─── PROVIDED INFORMATION
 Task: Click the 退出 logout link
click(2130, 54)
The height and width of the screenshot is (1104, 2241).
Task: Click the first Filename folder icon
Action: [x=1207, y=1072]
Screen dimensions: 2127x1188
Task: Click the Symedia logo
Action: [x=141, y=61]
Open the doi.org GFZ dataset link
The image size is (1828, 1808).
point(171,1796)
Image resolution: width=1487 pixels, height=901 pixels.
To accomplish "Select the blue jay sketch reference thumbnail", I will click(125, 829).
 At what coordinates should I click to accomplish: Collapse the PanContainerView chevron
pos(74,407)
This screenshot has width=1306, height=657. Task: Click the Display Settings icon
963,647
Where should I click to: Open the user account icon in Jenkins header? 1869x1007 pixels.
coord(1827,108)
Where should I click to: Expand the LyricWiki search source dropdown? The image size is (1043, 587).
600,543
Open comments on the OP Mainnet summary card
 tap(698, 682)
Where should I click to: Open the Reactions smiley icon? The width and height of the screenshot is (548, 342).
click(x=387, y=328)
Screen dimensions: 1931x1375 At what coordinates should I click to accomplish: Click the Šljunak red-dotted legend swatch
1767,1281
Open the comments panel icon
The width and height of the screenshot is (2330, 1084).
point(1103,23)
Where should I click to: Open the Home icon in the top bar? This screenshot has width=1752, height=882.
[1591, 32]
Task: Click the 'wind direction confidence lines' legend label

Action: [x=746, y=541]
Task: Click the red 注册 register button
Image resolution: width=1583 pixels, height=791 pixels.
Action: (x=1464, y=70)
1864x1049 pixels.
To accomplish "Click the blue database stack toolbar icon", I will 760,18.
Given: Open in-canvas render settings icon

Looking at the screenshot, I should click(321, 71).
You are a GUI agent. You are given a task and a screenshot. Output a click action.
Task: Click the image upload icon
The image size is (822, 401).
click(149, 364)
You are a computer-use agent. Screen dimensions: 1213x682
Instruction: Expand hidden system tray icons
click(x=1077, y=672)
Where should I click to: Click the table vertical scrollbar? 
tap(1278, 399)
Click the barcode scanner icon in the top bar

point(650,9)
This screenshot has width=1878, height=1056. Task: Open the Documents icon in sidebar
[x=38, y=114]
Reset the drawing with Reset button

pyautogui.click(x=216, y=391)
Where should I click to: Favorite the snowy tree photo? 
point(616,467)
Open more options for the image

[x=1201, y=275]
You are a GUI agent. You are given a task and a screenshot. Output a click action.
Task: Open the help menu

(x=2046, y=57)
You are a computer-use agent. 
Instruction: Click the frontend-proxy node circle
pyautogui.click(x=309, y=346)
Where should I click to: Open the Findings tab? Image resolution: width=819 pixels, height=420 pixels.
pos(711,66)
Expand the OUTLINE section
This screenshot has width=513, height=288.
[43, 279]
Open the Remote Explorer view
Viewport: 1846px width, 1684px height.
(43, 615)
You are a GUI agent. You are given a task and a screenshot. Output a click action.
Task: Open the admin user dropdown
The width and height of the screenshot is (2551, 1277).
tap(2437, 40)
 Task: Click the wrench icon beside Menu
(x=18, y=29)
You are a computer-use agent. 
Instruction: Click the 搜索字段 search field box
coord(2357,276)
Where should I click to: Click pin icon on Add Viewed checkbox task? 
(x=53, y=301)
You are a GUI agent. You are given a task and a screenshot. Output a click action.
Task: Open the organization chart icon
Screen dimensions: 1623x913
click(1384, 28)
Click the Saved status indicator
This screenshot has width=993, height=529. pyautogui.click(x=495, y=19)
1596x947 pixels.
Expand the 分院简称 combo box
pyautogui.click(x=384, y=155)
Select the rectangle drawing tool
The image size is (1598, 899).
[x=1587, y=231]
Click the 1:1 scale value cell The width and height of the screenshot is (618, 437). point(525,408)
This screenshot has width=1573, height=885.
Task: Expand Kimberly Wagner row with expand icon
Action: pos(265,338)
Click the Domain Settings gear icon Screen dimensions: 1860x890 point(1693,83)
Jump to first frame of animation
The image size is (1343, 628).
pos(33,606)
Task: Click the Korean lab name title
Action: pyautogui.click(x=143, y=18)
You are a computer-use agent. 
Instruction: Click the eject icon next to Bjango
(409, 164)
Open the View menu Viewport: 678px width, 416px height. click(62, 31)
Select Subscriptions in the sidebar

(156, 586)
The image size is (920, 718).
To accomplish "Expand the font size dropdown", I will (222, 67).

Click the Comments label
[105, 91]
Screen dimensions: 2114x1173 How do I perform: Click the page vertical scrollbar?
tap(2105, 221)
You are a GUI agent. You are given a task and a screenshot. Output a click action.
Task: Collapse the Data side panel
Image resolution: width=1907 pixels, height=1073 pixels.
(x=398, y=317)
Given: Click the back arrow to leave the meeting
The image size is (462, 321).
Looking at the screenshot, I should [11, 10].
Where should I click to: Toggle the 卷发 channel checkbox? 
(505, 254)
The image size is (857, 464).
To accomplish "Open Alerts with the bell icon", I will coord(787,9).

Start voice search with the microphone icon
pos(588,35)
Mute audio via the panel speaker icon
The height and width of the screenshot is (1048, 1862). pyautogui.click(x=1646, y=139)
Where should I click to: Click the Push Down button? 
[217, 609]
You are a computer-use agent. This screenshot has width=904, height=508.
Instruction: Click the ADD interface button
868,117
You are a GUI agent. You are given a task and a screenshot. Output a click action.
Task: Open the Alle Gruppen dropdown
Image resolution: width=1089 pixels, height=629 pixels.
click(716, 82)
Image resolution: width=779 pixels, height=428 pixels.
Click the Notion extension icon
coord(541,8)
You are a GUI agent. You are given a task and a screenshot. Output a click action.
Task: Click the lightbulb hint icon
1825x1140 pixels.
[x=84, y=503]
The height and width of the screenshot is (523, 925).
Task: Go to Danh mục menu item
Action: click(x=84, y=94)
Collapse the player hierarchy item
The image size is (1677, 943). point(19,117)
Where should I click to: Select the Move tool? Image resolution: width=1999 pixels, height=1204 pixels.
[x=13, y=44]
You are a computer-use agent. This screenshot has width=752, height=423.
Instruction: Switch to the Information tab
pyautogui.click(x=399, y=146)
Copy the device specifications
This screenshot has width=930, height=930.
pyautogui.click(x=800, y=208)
──────
Could you give the data above again, exact in every line?

### FINISHED TASK
 Task: Click the 退出 logout link
click(2130, 54)
The height and width of the screenshot is (1104, 2241).
Task: Click the first Filename folder icon
Action: [x=1207, y=1072]
Screen dimensions: 2127x1188
Task: Click the Symedia logo
Action: [x=141, y=61]
Open the doi.org GFZ dataset link
The image size is (1828, 1808).
point(171,1796)
Image resolution: width=1487 pixels, height=901 pixels.
To accomplish "Select the blue jay sketch reference thumbnail", I will click(125, 829).
 At what coordinates should I click to accomplish: Collapse the PanContainerView chevron
pos(74,407)
This screenshot has width=1306, height=657. Task: Click the Display Settings icon
963,647
Where should I click to: Open the user account icon in Jenkins header? 1869x1007 pixels.
coord(1827,108)
Where should I click to: Expand the LyricWiki search source dropdown? The image size is (1043, 587).
600,543
Open comments on the OP Mainnet summary card
 tap(698, 682)
Where should I click to: Open the Reactions smiley icon? The width and height of the screenshot is (548, 342).
click(x=387, y=328)
Screen dimensions: 1931x1375 At what coordinates should I click to accomplish: Click the Šljunak red-dotted legend swatch
1767,1281
Open the comments panel icon
The width and height of the screenshot is (2330, 1084).
point(1103,23)
Where should I click to: Open the Home icon in the top bar? This screenshot has width=1752, height=882.
[1591, 32]
Task: Click the 'wind direction confidence lines' legend label

Action: [x=746, y=541]
Task: Click the red 注册 register button
Image resolution: width=1583 pixels, height=791 pixels.
Action: (x=1464, y=70)
1864x1049 pixels.
To accomplish "Click the blue database stack toolbar icon", I will 760,18.
Given: Open in-canvas render settings icon

Looking at the screenshot, I should click(321, 71).
You are a GUI agent. You are given a task and a screenshot. Output a click action.
Task: Click the image upload icon
The image size is (822, 401).
click(149, 364)
You are a computer-use agent. Screen dimensions: 1213x682
Instruction: Expand hidden system tray icons
click(x=1077, y=672)
Where should I click to: Click the table vertical scrollbar? 
tap(1278, 399)
Click the barcode scanner icon in the top bar

point(650,9)
This screenshot has width=1878, height=1056. Task: Open the Documents icon in sidebar
[x=38, y=114]
Reset the drawing with Reset button

pyautogui.click(x=216, y=391)
Where should I click to: Favorite the snowy tree photo? 
point(616,467)
Open more options for the image

[x=1201, y=275]
You are a GUI agent. You are given a task and a screenshot. Output a click action.
Task: Open the help menu

(x=2046, y=57)
You are a computer-use agent. 
Instruction: Click the frontend-proxy node circle
pyautogui.click(x=309, y=346)
Where should I click to: Open the Findings tab? Image resolution: width=819 pixels, height=420 pixels.
pos(711,66)
Expand the OUTLINE section
This screenshot has width=513, height=288.
[43, 279]
Open the Remote Explorer view
Viewport: 1846px width, 1684px height.
(43, 615)
You are a GUI agent. You are given a task and a screenshot. Output a click action.
Task: Open the admin user dropdown
The width and height of the screenshot is (2551, 1277).
tap(2437, 40)
 Task: Click the wrench icon beside Menu
(x=18, y=29)
You are a computer-use agent. 
Instruction: Click the 搜索字段 search field box
coord(2357,276)
Where should I click to: Click pin icon on Add Viewed checkbox task? 
(x=53, y=301)
You are a GUI agent. You are given a task and a screenshot. Output a click action.
Task: Open the organization chart icon
Screen dimensions: 1623x913
click(1384, 28)
Click the Saved status indicator
This screenshot has width=993, height=529. pyautogui.click(x=495, y=19)
1596x947 pixels.
Expand the 分院简称 combo box
pyautogui.click(x=384, y=155)
Select the rectangle drawing tool
The image size is (1598, 899).
[x=1587, y=231]
Click the 1:1 scale value cell The width and height of the screenshot is (618, 437). point(525,408)
This screenshot has width=1573, height=885.
Task: Expand Kimberly Wagner row with expand icon
Action: pos(265,338)
Click the Domain Settings gear icon Screen dimensions: 1860x890 point(1693,83)
Jump to first frame of animation
The image size is (1343, 628).
pos(33,606)
Task: Click the Korean lab name title
Action: pyautogui.click(x=143, y=18)
You are a computer-use agent. 
Instruction: Click the eject icon next to Bjango
(409, 164)
Open the View menu Viewport: 678px width, 416px height. click(62, 31)
Select Subscriptions in the sidebar

(156, 586)
The image size is (920, 718).
To accomplish "Expand the font size dropdown", I will (222, 67).

Click the Comments label
[105, 91]
Screen dimensions: 2114x1173 How do I perform: Click the page vertical scrollbar?
tap(2105, 221)
You are a GUI agent. You are given a task and a screenshot. Output a click action.
Task: Collapse the Data side panel
Image resolution: width=1907 pixels, height=1073 pixels.
(x=398, y=317)
Given: Click the back arrow to leave the meeting
The image size is (462, 321).
Looking at the screenshot, I should [11, 10].
Where should I click to: Toggle the 卷发 channel checkbox? 
(505, 254)
The image size is (857, 464).
To accomplish "Open Alerts with the bell icon", I will coord(787,9).

Start voice search with the microphone icon
pos(588,35)
Mute audio via the panel speaker icon
The height and width of the screenshot is (1048, 1862). pyautogui.click(x=1646, y=139)
Where should I click to: Click the Push Down button? 
[217, 609]
You are a computer-use agent. This screenshot has width=904, height=508.
Instruction: Click the ADD interface button
868,117
You are a GUI agent. You are given a task and a screenshot. Output a click action.
Task: Open the Alle Gruppen dropdown
Image resolution: width=1089 pixels, height=629 pixels.
click(716, 82)
Image resolution: width=779 pixels, height=428 pixels.
Click the Notion extension icon
coord(541,8)
You are a GUI agent. You are given a task and a screenshot. Output a click action.
Task: Click the lightbulb hint icon
1825x1140 pixels.
[x=84, y=503]
The height and width of the screenshot is (523, 925).
Task: Go to Danh mục menu item
Action: click(x=84, y=94)
Collapse the player hierarchy item
The image size is (1677, 943). point(19,117)
Where should I click to: Select the Move tool? Image resolution: width=1999 pixels, height=1204 pixels.
[x=13, y=44]
You are a computer-use agent. This screenshot has width=752, height=423.
Instruction: Switch to the Information tab
pyautogui.click(x=399, y=146)
Copy the device specifications
This screenshot has width=930, height=930.
pyautogui.click(x=800, y=208)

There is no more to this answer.